There can be no doubt as to who will triumph in a war of man versus nature. Our haughty ways barely conceal the truth (and knowledge) that we are an endangered species and in grave danger of working towards our own extinction.

  • by Razi Azmi
This entry was posted in Current Affairs. Bookmark the permalink.

10 Responses to Our planet, us and Covid-19

  1. Merima says:

    Hi Razi simply beautiful, thanks Merima

  2. Shoaib Noor says:

    Thank you Sir.

    THE Punch Line is :

    Being no more than specks of dust before the overwhelming forces of nature, we are too weak to destroy the earth even if we keep trying for another ten thousand years. But through our callousness, lust, greed and profligacy we can make it unliveable for ourselves, not to mention our descendants

  3. Jehanzeb says:

    It is indeed a moment of reckoning. A opportunity for a reset of our social and economic values and goals. A renewal beckons.

  4. Nazar Naqvi says:

    As usual Dr. Azmi has analyzed the current situation of corona virus with reason and convincing arguments. In spite of so much advancement, we have not learnt or made any effort to respect the nature and other species. Time has come for humans to realize the need of hour. All nations and governments need to devise a common strategy to make the universe livable for the humans. Humans have made tremendous advancement but not cared to preserve the nature for peaceful existence of humans and other creatures.

  5. Arif Hassan says:

    Beautifully written Dr. Azmi. The world is increasingly becoming dangerous from all sides. Nature has spoken but I don’t think any lesson will be learnt. Thanks for enlightening us on such an important issue. Let’s pray for a better tomorrow.

  6. Khalid Pathan says:

    You have very well articulated the dilemma of human race on the one hand and the mother nature on the other. Very well written.

  7. Ali Wako says:

    Thanks Razi, for explaining the inter-relatednesss and our reliance on the environment which we totally disregard. Nature has been telling us the over exploitation and greed for more resources is not sustainable.
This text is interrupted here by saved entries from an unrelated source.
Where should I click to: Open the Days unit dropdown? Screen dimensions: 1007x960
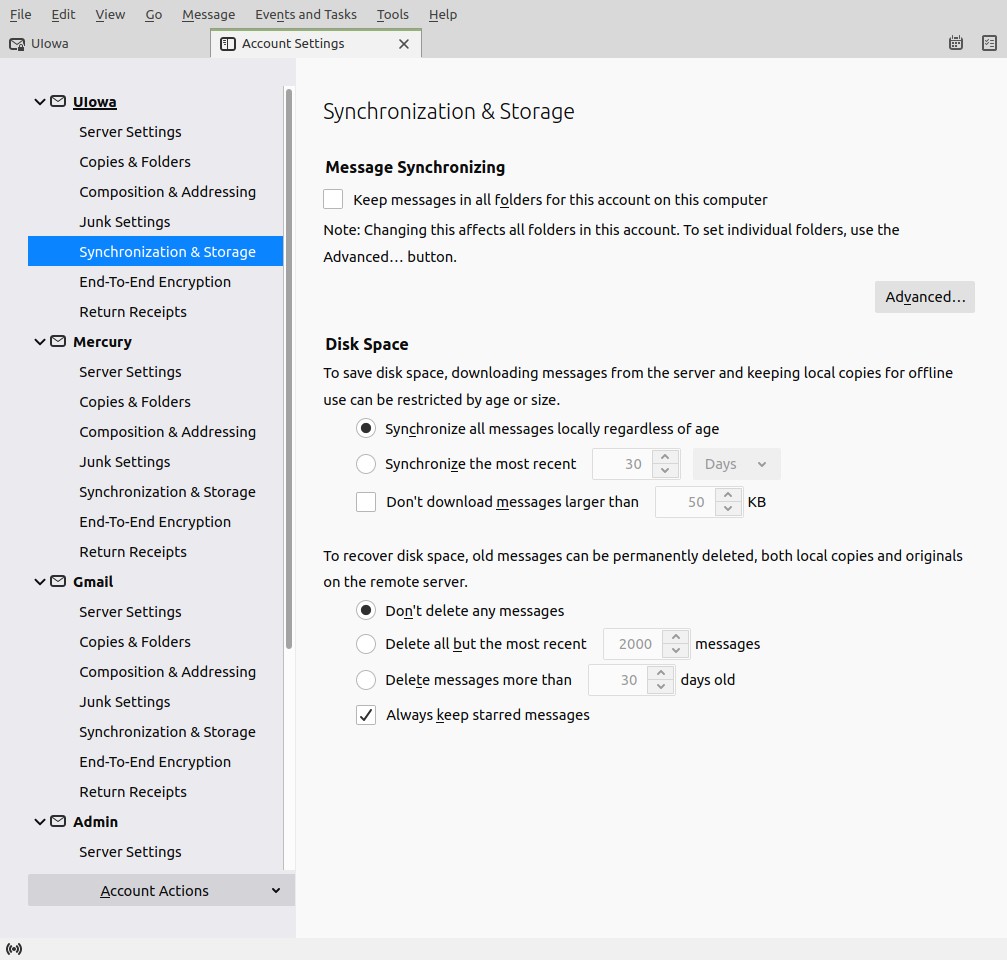point(736,464)
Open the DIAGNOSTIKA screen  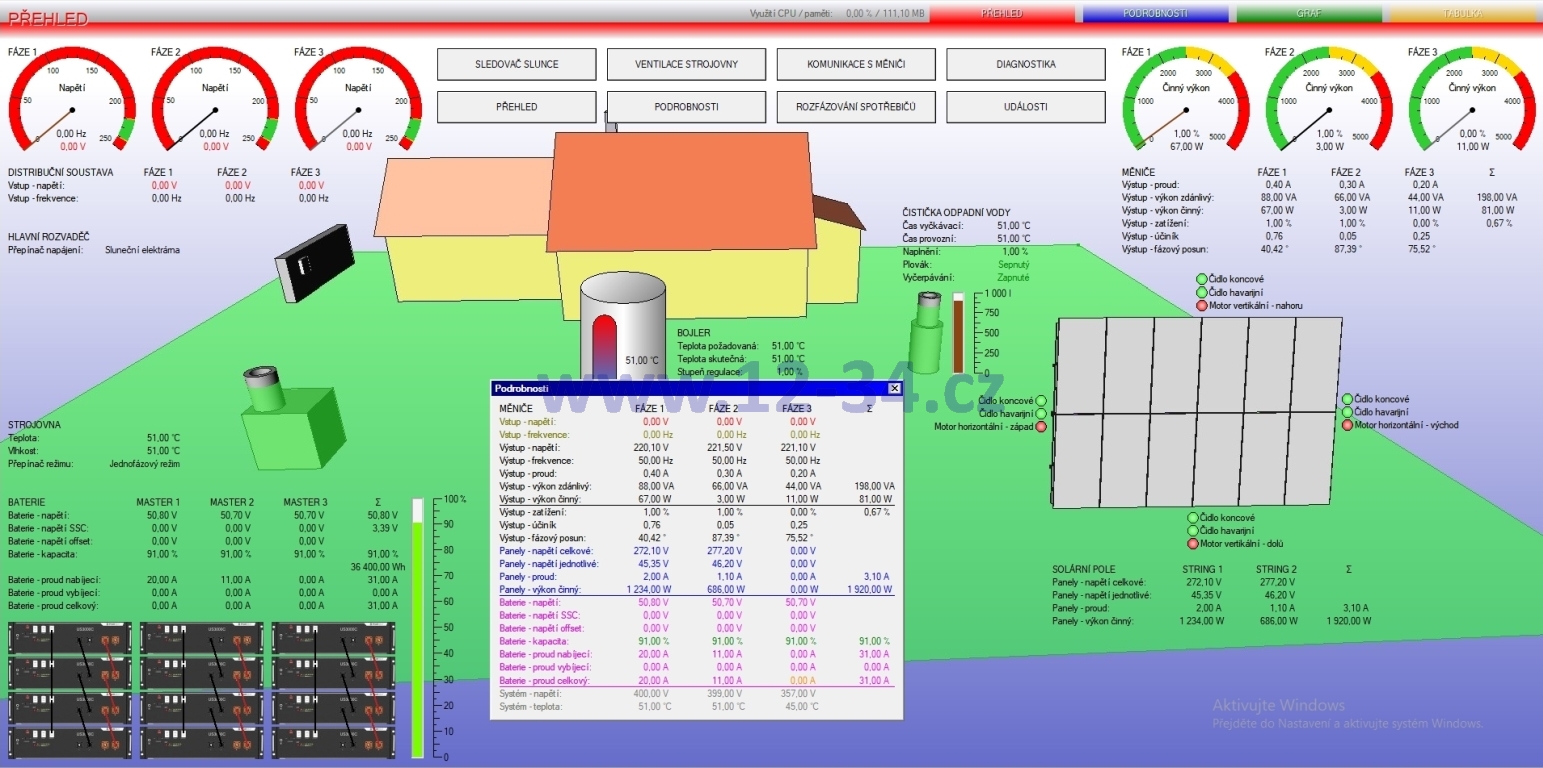[1025, 64]
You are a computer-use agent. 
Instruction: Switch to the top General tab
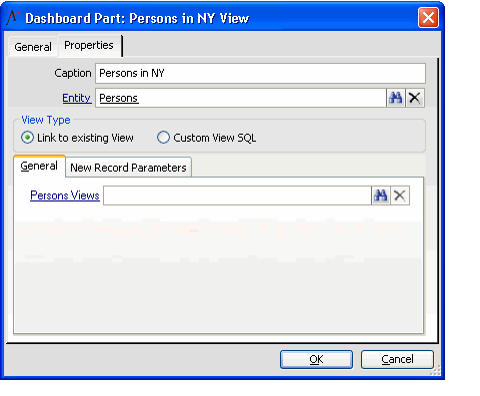click(x=33, y=47)
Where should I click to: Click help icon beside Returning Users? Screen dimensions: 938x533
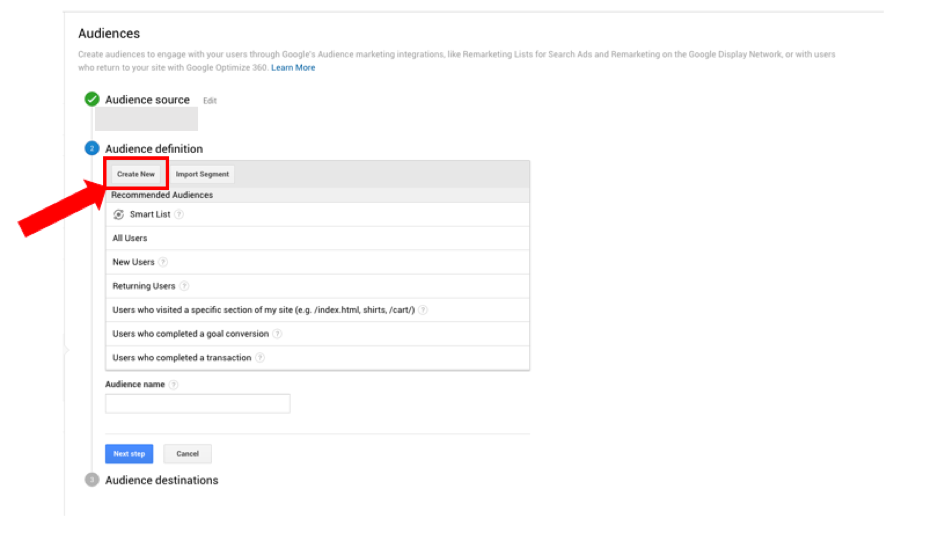pyautogui.click(x=184, y=286)
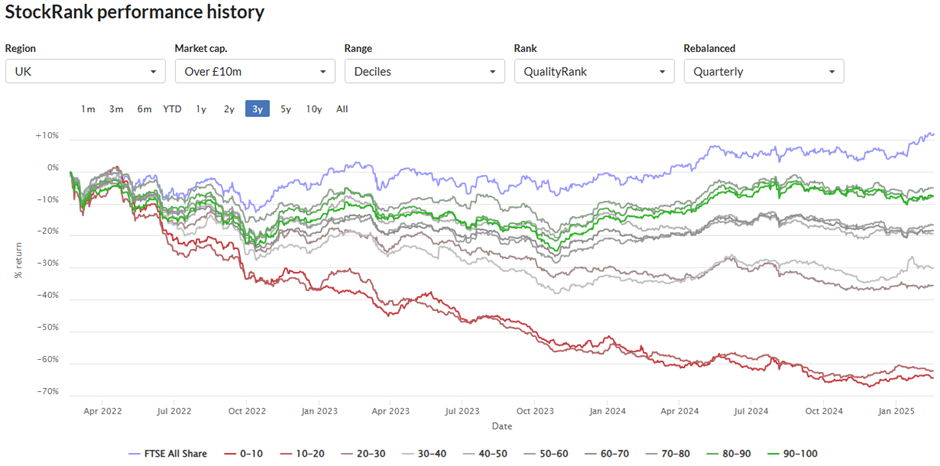Open the Range dropdown set to Deciles
The width and height of the screenshot is (940, 466).
[424, 71]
    But we blindly do everything to turn our skies, seas and rivers into garbage dumps day after day. We are getting nature’s revenge sweet and quick through rising temperatures, desertification, droughts, floods, dwinding water sources, massive polution and now diseases.
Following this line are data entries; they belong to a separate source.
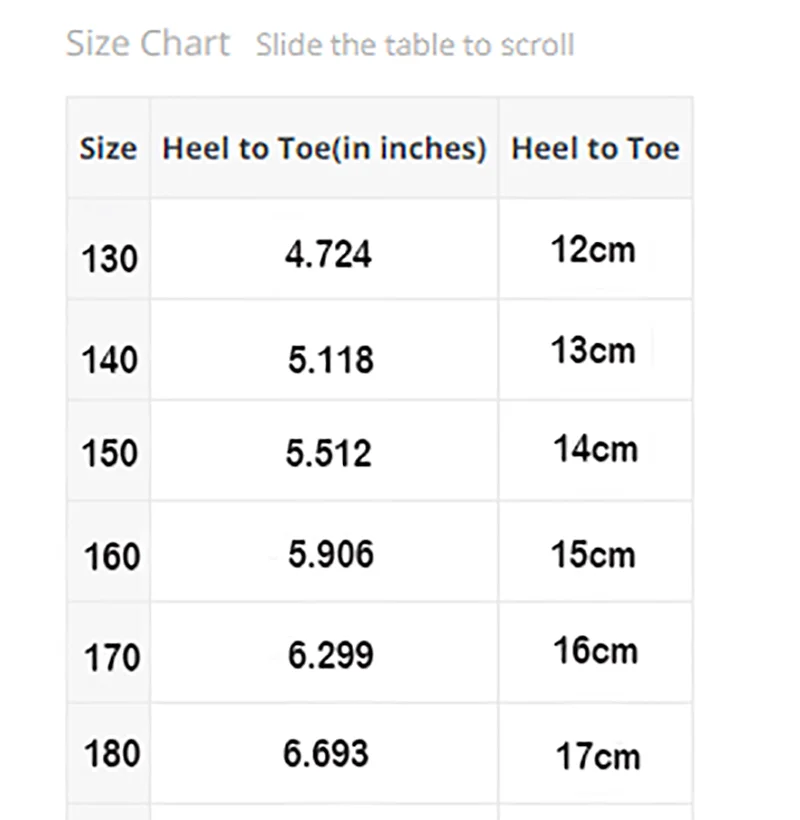Click the 17cm cell
This screenshot has height=820, width=800.
coord(597,756)
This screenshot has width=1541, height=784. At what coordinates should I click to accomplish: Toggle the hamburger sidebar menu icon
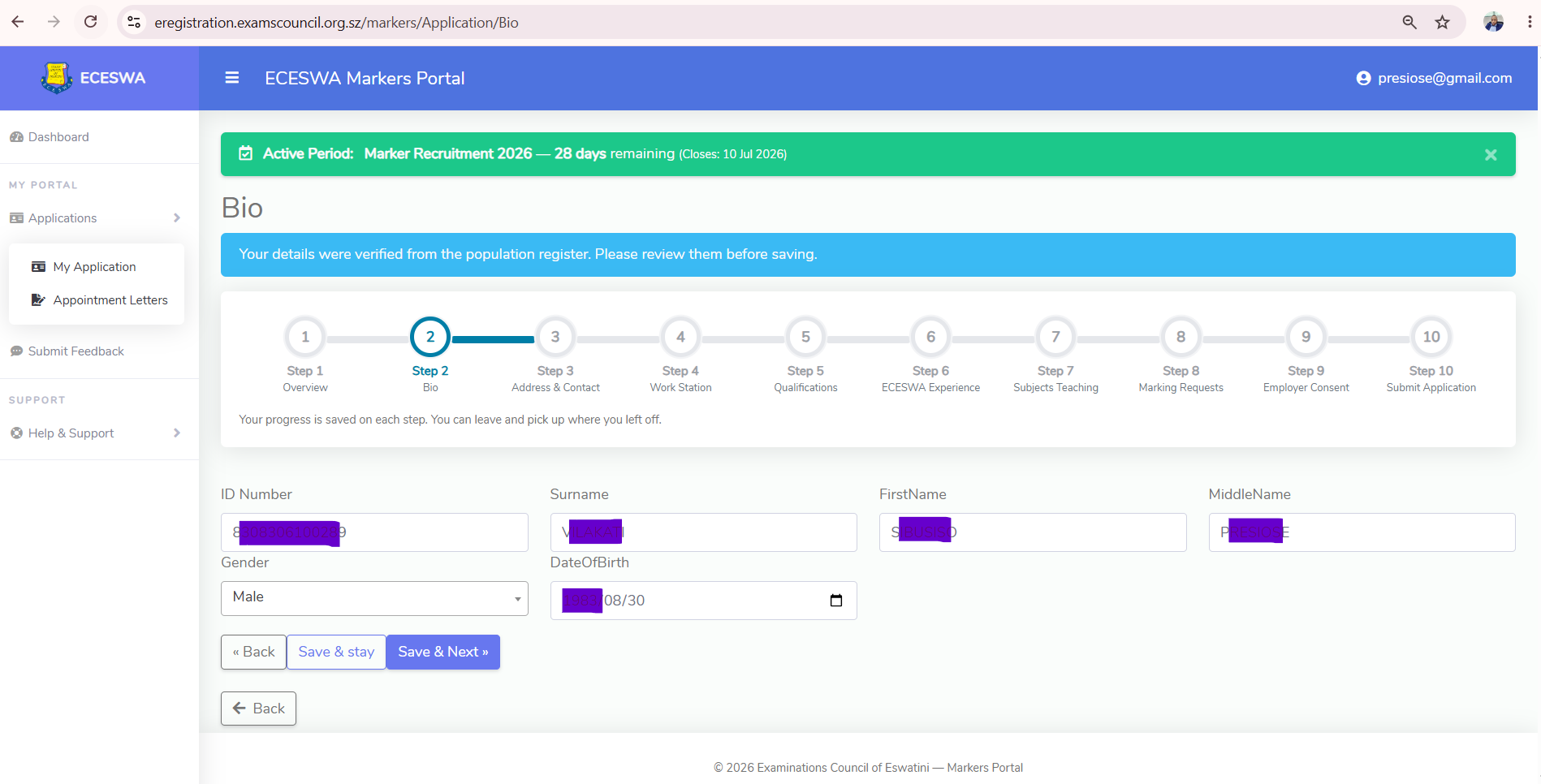(232, 78)
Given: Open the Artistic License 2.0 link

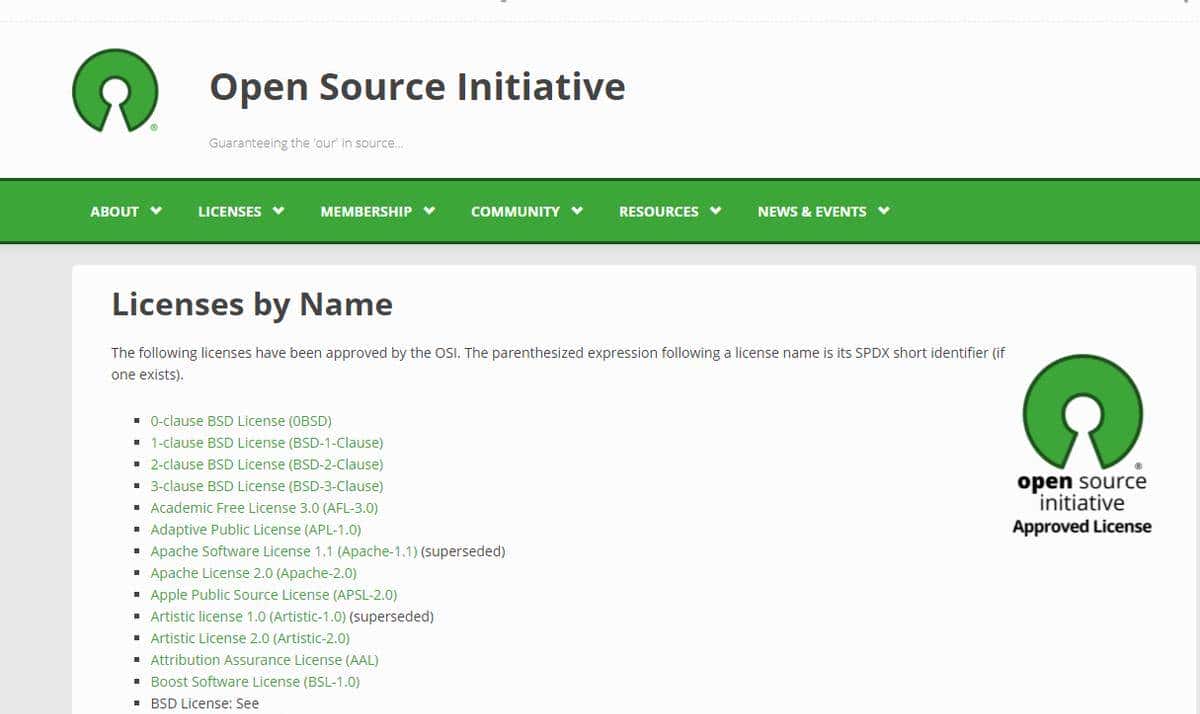Looking at the screenshot, I should click(x=250, y=638).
    But when those causing the most damage to the climate are refusing to accept this imbalance between changing climate and dwinding resources are not man made, then poverty will keep rising and the tide of migration to other places will only excalate.

  8. Pradeep Kalra says:

    A very appropriate description of the current situation and the reasons responsible have been very convincingly put forward by the author. The present times are very challenging.

    Mother Nature has given a warning to mend our ways and it is high time we take note and start behaving ourselves. It is a common threat for all of us and we all should unite to tackle it.

    We humans are so consumed with consumption that we have paid no heed to the warnings of the experts and scientists. The present situation is the result of the disrespect we humans have shown to our environment and Nature in general.

  9. Jacob Walter Kipp says:

    Speaks to the human condition in all its complexity at this particular time and place. His words speak to believers of many faiths and to humanists. Azmi states the challenge before all of us. He speaks of a human reckoning which will follow our species because it has not understood and accepted the fact that our treatment of nature has turned us into an endangered species. I wish more people had access to what he writes and that there could be a true international discussion of the issues which he raises. The time is now and the need is self-evident. I am very proud to call him a friend.